Dichomeris oceanis

Scientific classification
- Kingdom: Animalia
- Phylum: Arthropoda
- Class: Insecta
- Order: Lepidoptera
- Family: Gelechiidae
- Genus: Dichomeris
- Species: D. oceanis
- Binomial name: Dichomeris oceanis Meyrick, 1920
- Synonyms: Ypsolophus limitellus Caradja, 1920;

= Dichomeris oceanis =

- Authority: Meyrick, 1920
- Synonyms: Ypsolophus limitellus Caradja, 1920

Species of moth

Dichomeris oceanis is a moth in the family Gelechiidae. It was described by Edward Meyrick in 1920. It is found in south-eastern Siberia, Japan, China (Heilongjiang, Beijing, Shandong, Gansu, Shaanxi, Zhejiang), Korea, and Taiwan.
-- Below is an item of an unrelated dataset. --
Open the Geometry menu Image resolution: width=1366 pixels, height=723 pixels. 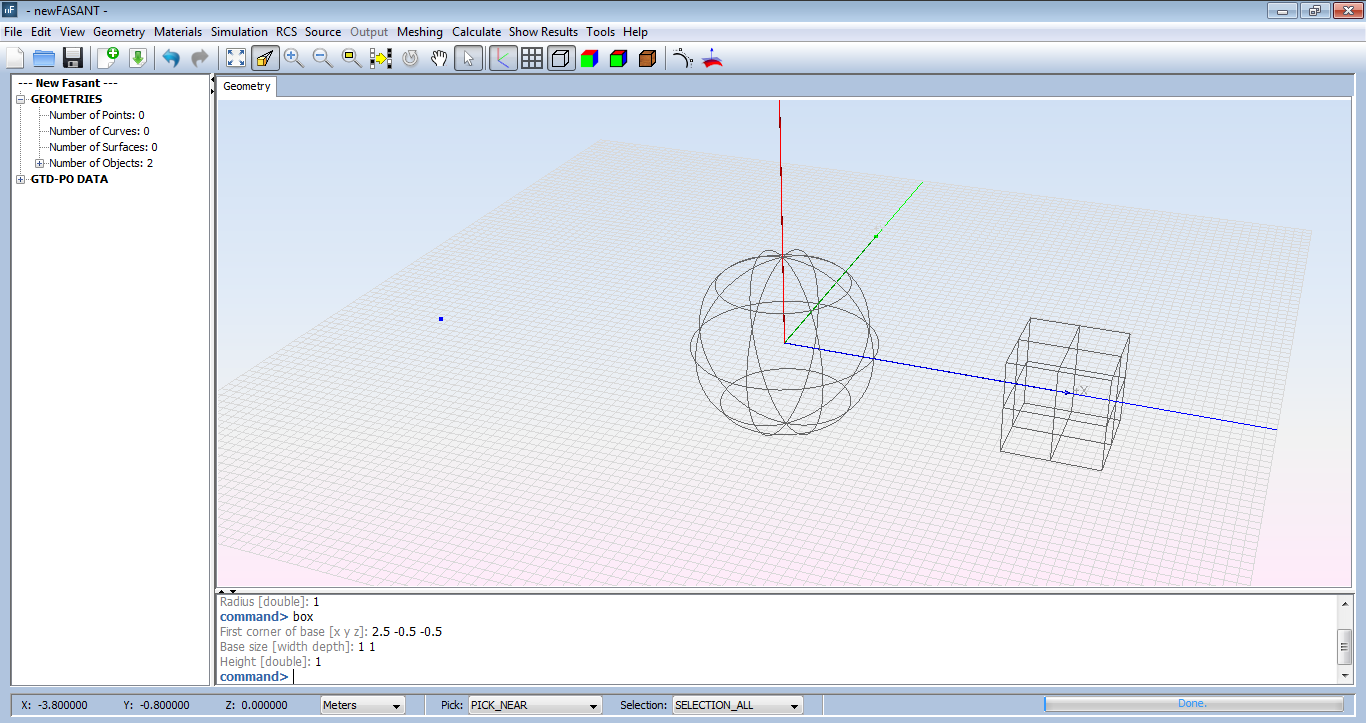118,31
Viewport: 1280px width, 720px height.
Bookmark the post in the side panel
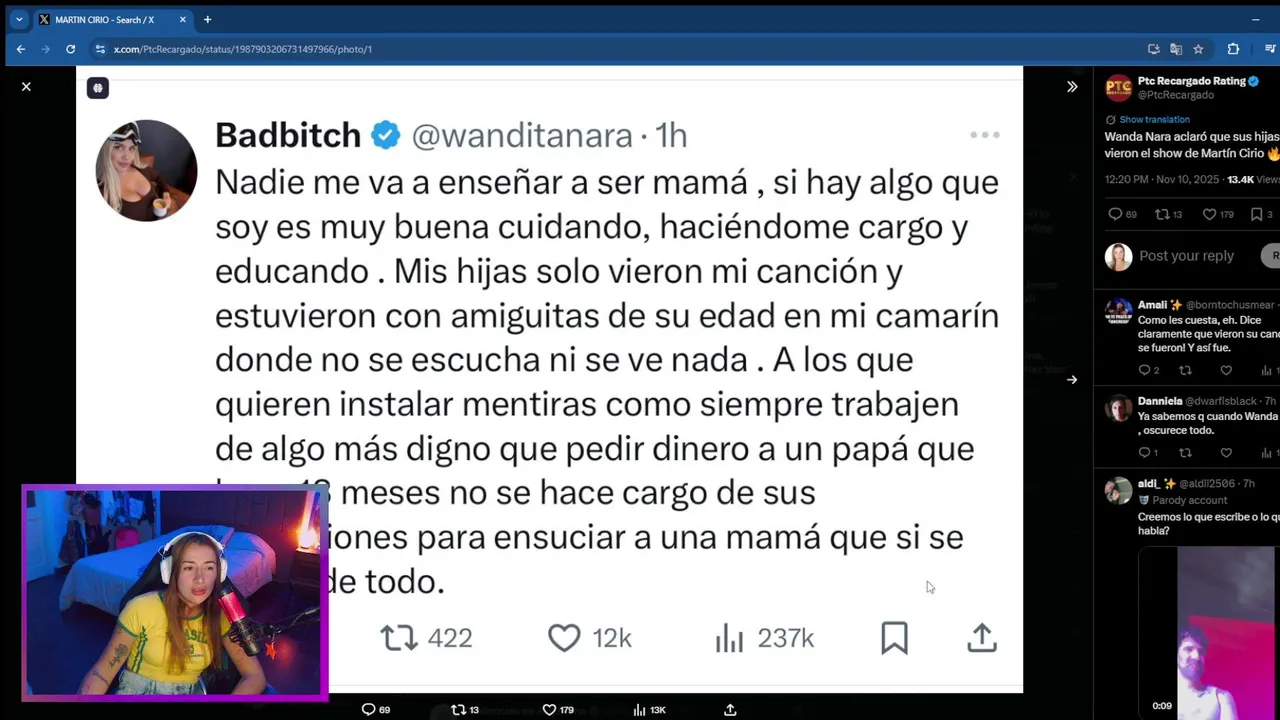(x=1256, y=214)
The wingspan is 18–20 mm. The forewings are ochreous, faintly greenish tinged with a narrow dark indigo-blue irregular-edged streak along the costa from the base to near the middle, its apex sending a lighter blue streak to the first discal stigma. Beyond this, on the costa, are three dark fuscous oblique strigulae tipped with bluish, and then an elongate dark fuscous mark terminated beneath by a small bluish mark. The stigmata are approximated, black, the plical beneath the first discal, these are somewhat elongated and connected by a dark grey spot, the second discal forming a transverse mark tipped with bluish, connected with the preceding by two short grey streaks or some faint suffusion. There is a narrow dark grey fascia along the termen from before the tornus to the apex, the anterior extremity sending a slender suffused streak to the lower end of the second discal stigma, with the terminal edge finely whitish. The hindwings are grey, in males paler anteriorly.

The larvae feed on Wisteria floribunda, Wisteria sinensis, Wisteria brachybotrys, Wisteriopsis japonica and Quercus species.